Kejagung Didesak Jelaskan Nasib Kasus Dugaan Korupsi di Kutai Kartanegara
Kejaksaan Agung diminta segera memberikan kejelasan mengenai tindak lanjut laporan dugaan korupsi yang terjadi di Kutai Kartanegara.
TRIBUNNEWS.COM, JAKARTA -Kejaksaan Agung diminta segera memberikan kejelasan mengenai tindak lanjut laporan dugaan korupsi yang terjadi di Kutai Kartanegara.
Pengamat hukum tata negara, Margarito Kamis, mengatakan kasus dugaan korupsi yang dimaksud adalah, dugaan patgulipat penerbitan izin usaha perkebunan untuk PT TPS.
Pasalnya, kata dia, kasus dugaan korupsi tersebut tak memiliki kejelasan tindak lanjutnya sejak tahun 2013.

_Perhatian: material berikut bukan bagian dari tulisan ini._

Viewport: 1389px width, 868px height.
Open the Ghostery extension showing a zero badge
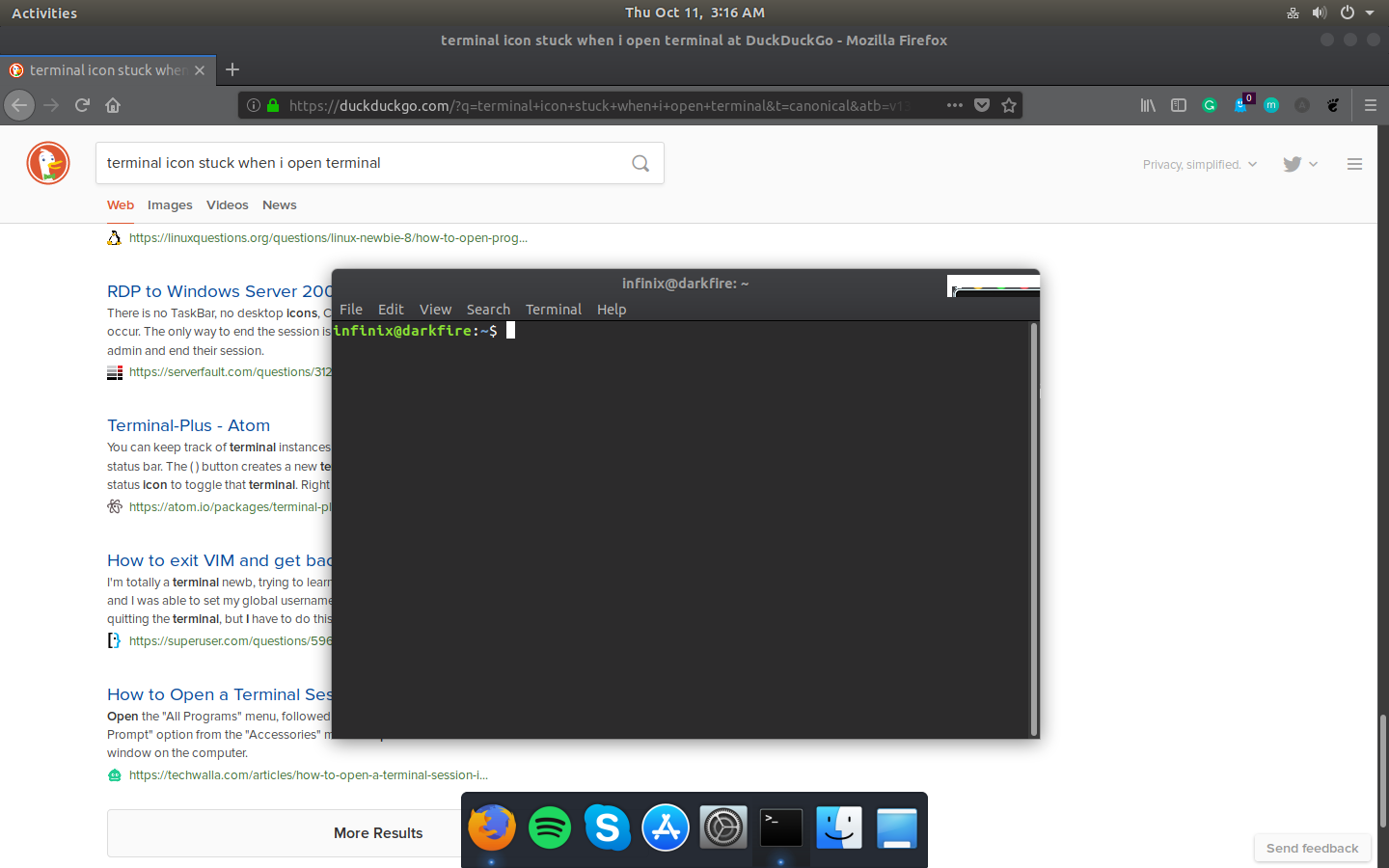pyautogui.click(x=1240, y=105)

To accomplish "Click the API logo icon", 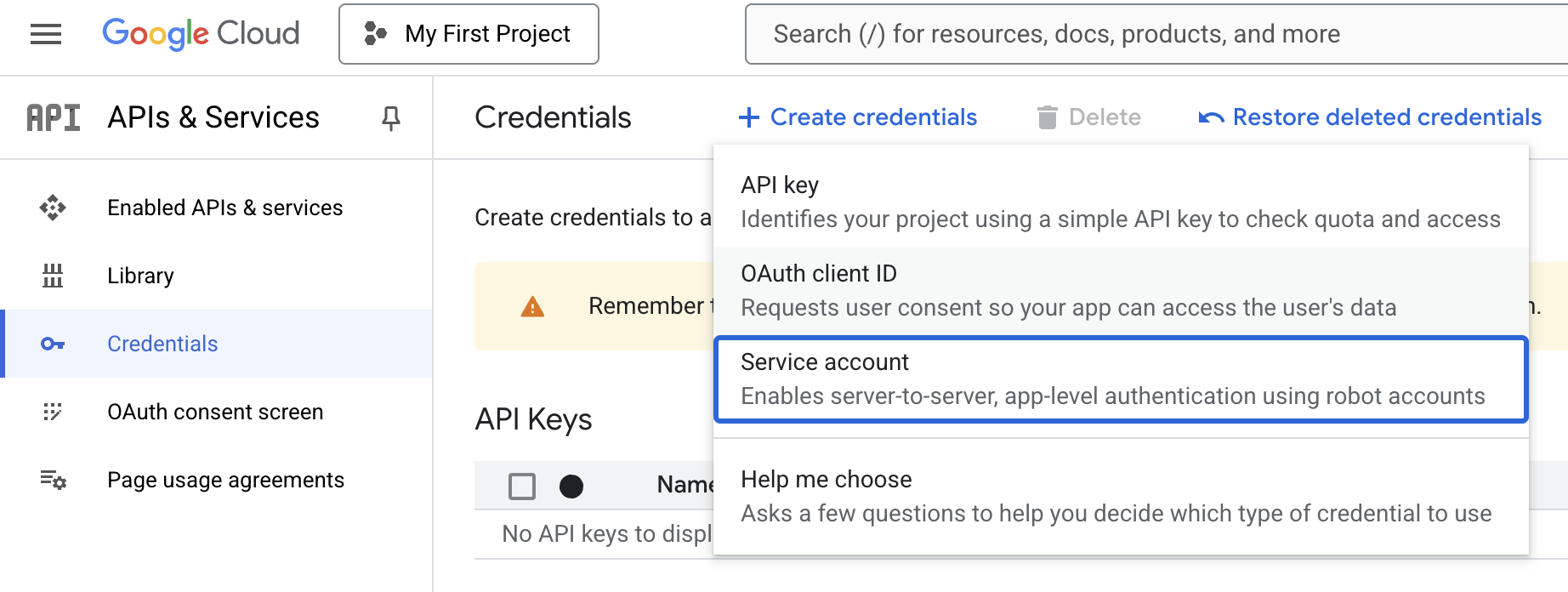I will point(54,117).
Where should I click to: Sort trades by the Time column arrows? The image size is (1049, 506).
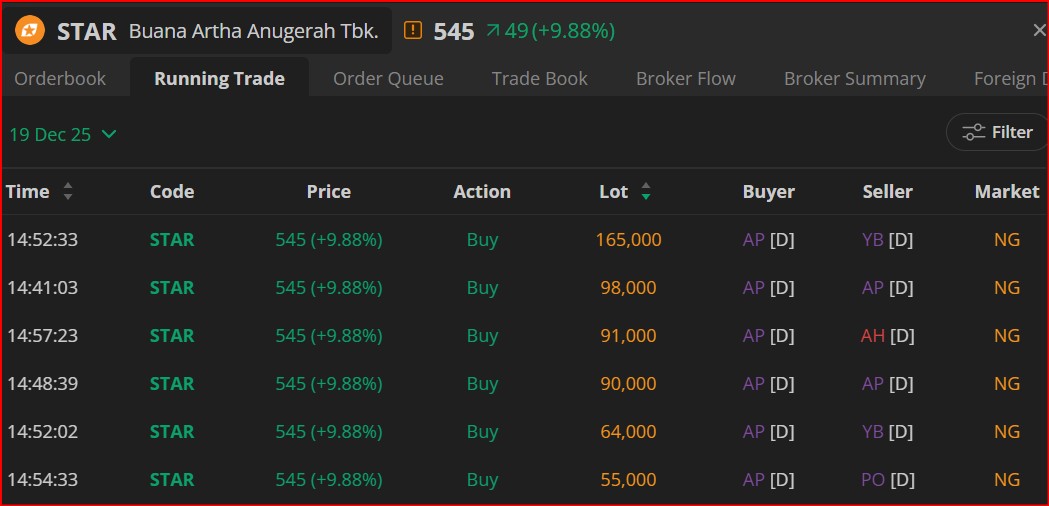[x=68, y=191]
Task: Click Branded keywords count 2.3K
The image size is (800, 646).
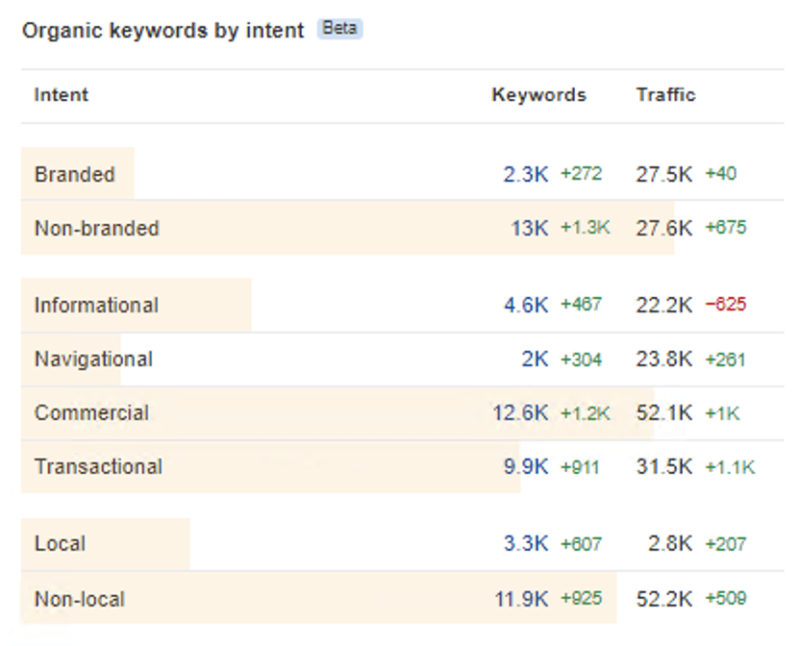Action: coord(526,174)
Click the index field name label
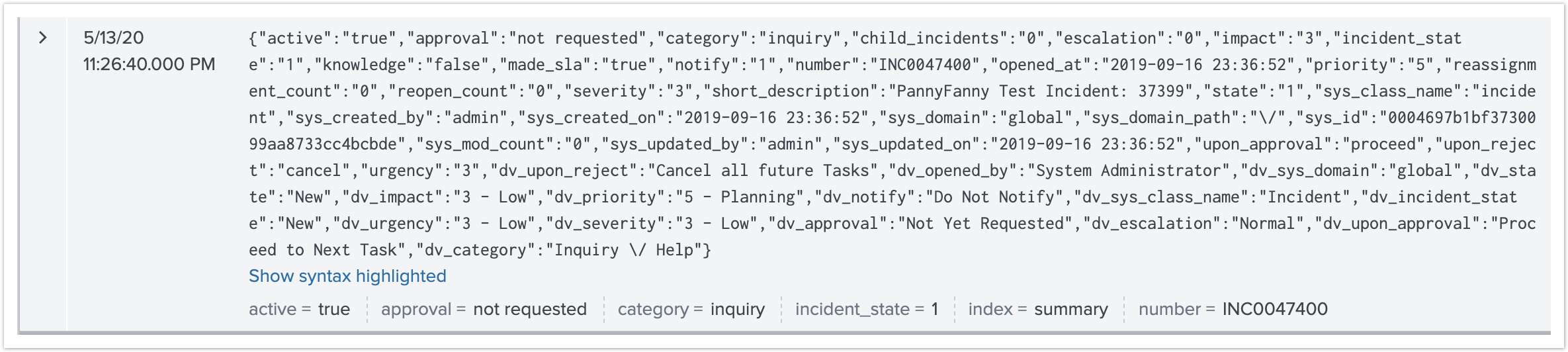The width and height of the screenshot is (1568, 352). [990, 309]
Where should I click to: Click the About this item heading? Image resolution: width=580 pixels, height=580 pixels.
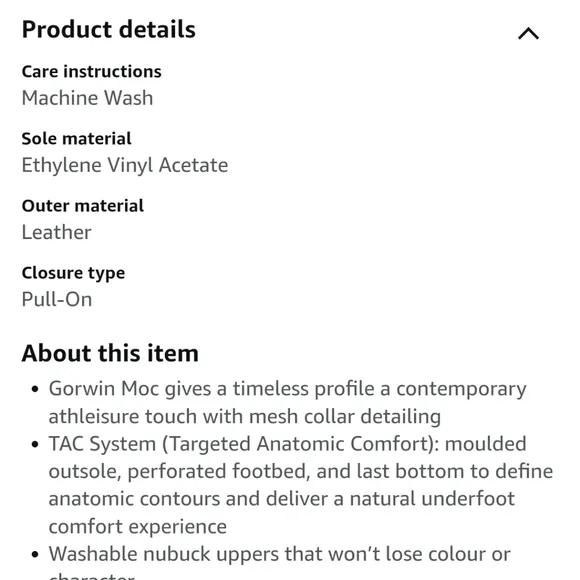click(110, 353)
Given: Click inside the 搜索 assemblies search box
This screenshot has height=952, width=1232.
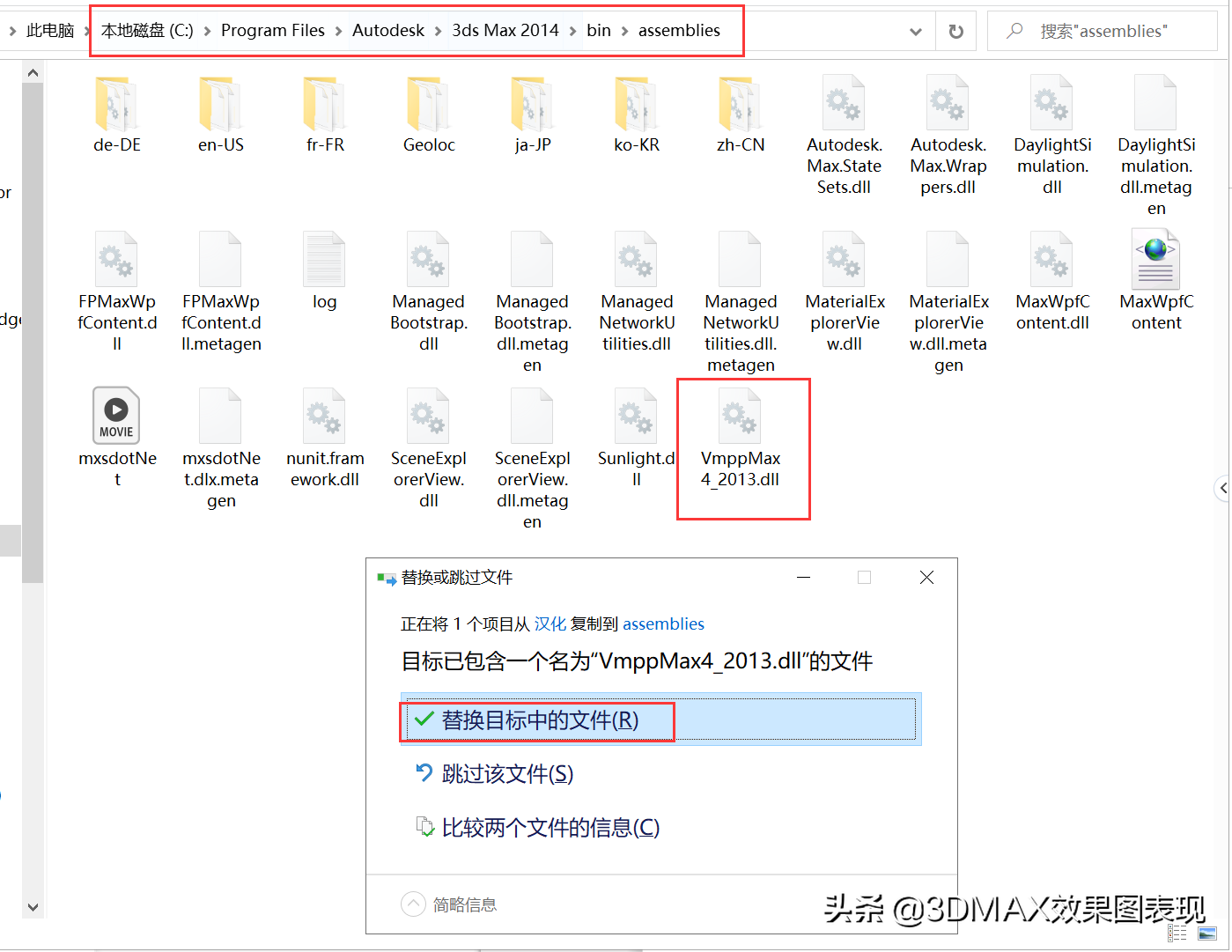Looking at the screenshot, I should tap(1110, 30).
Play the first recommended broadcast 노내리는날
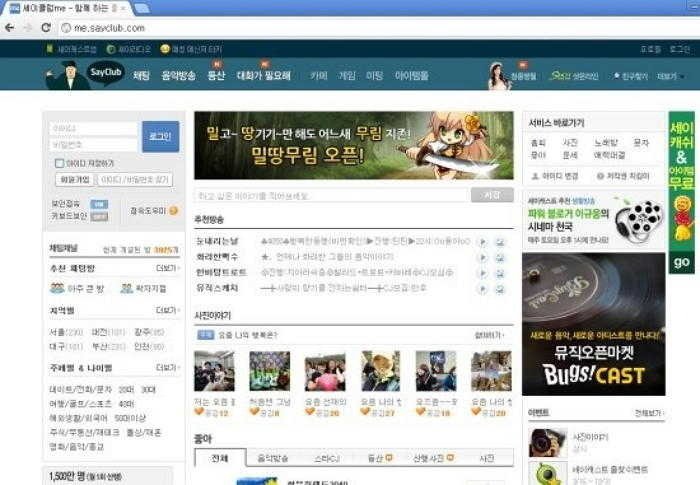The height and width of the screenshot is (485, 700). pos(482,241)
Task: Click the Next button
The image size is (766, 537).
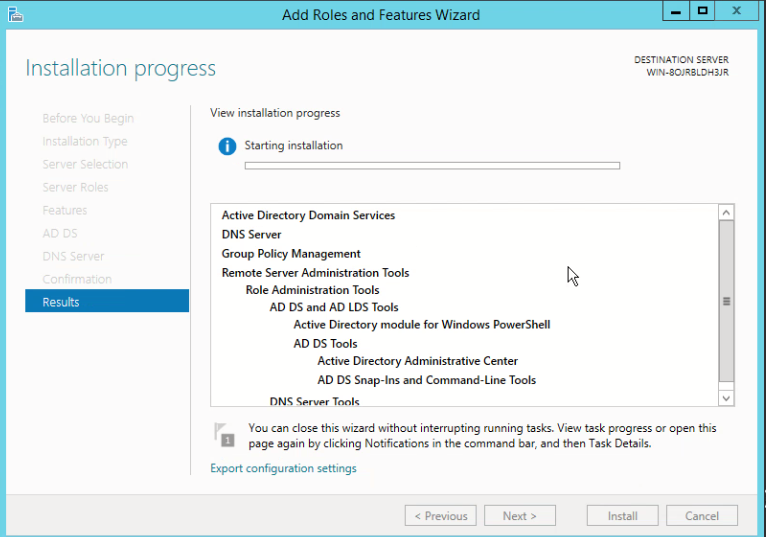Action: coord(520,516)
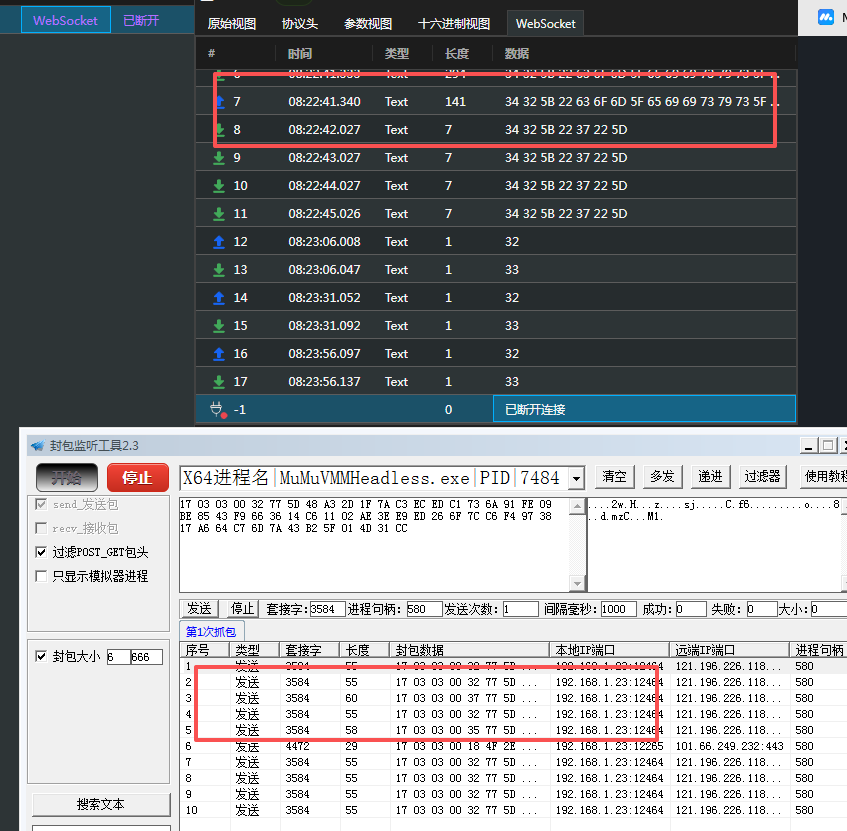Open the PID 7484 process dropdown
847x831 pixels.
(x=578, y=478)
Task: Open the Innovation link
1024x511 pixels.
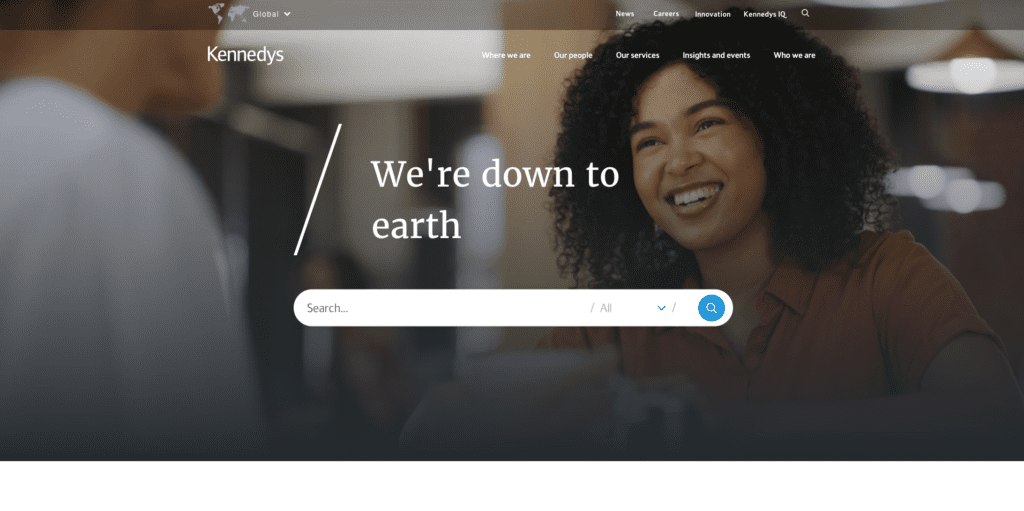Action: pos(712,14)
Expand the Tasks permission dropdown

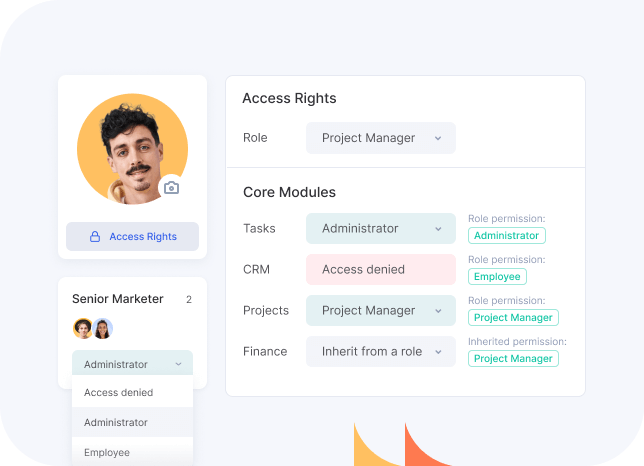(380, 228)
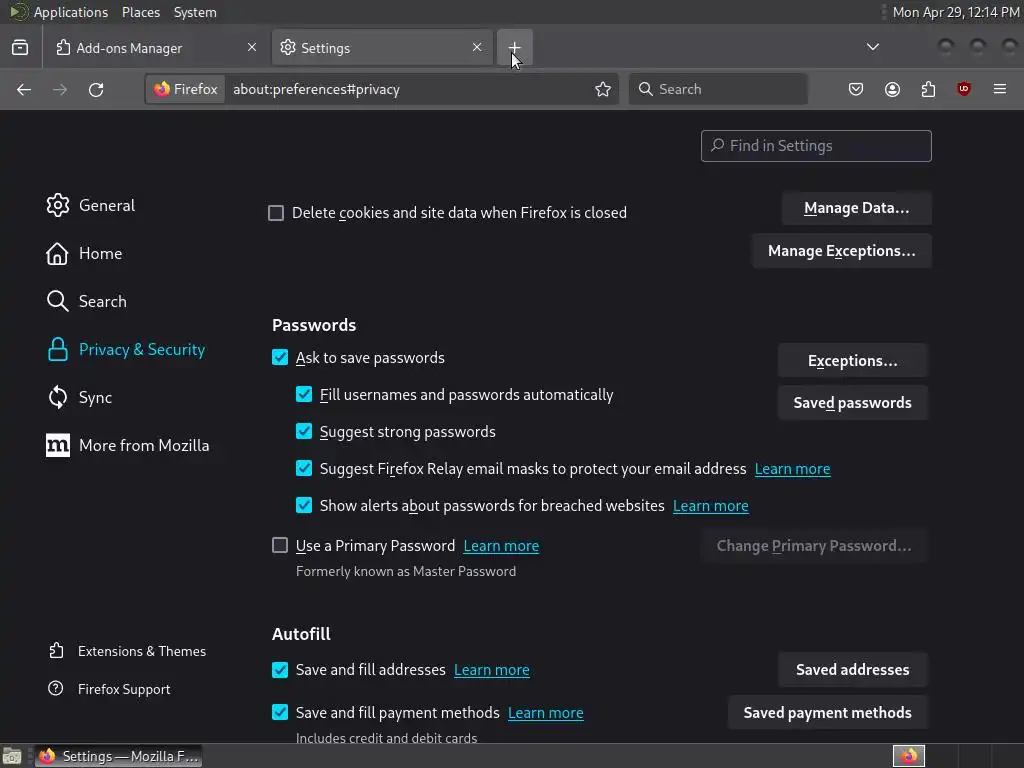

"Harus ada kejelasannya. Bagaimana posisi kasusnya saat ini, penyelidikannya, apakah benar dugaan tersebut atau malah tidak memiliki bukti kuat," tegas Margarito Kamis, Selasa (26/7/2016).
Ia mengatakan, kejelasan posisi hukum tersebut harus ada agar tidak timbul persepsi buruk terhadap Kejaksaan. Terlebih, kasus yang dilaporkan sangat sensitif, yakni tudingan korupsi yang melibatkan Bupati Kutai Kartanegara, Rita Widyasari.
"Satu hal yang penting untuk dimintakan kepada Kejaksaan Agung adalah, harus ada penjelasan terbuka, penerbitan (izin usaha) itu ada tidak tindak pidana korupsinya," jelasnya.
Margarito menuturkan, Korps Adhyaksa harus menyelidiki dugaan korupsi yang dilaporkan pada 2013 silam.
"Hematnya, Kejagung harus menyelidiki, dan Jaksa Agung harus menjelaskan kepada publik," tandasnya.
Roosyan Umar, pihak pelapor, sebelumnya mengatakan merasa kecewa dengan sikap Kejagung. Ia mengatakan, Muhammad Prasetyo Cs harusnya segera memproses laporannya itu.
"Kami ada rencana mendatangi Kejagung, sebab laporan dugaan kasus korupsi itu sudah lama disampaikan," ungkapnya.
Untuk diketahui, Kejagung menerima laporan dugaan rasuah dalam penerbitan izin usaha perkebunan kelapa sawit untuk PT TPS di Kecamatan Kembang Janggut dan Kecamatan Kenohan, Kutai, atas nama Rita, tahun 2013.
Laporan yang dilakukan Sena Sakti Law Office & Partners berdasarkan hasil penyelidikan tim gabungan dari Kementerian Kehutanan, Lingkungan Hidup, Kepolisian dan Kejagung pada 2011.
Hasil penyelidikan tim gabungan tersebut menyebutkan, adanya indikasi pidana kehutanan berupa penggunaan kawasan hutan produksi untuk perkebunan kelapa sawit seluas 3.600 hektare, tanpa izin pelepasan dari Menteri Kehutanan.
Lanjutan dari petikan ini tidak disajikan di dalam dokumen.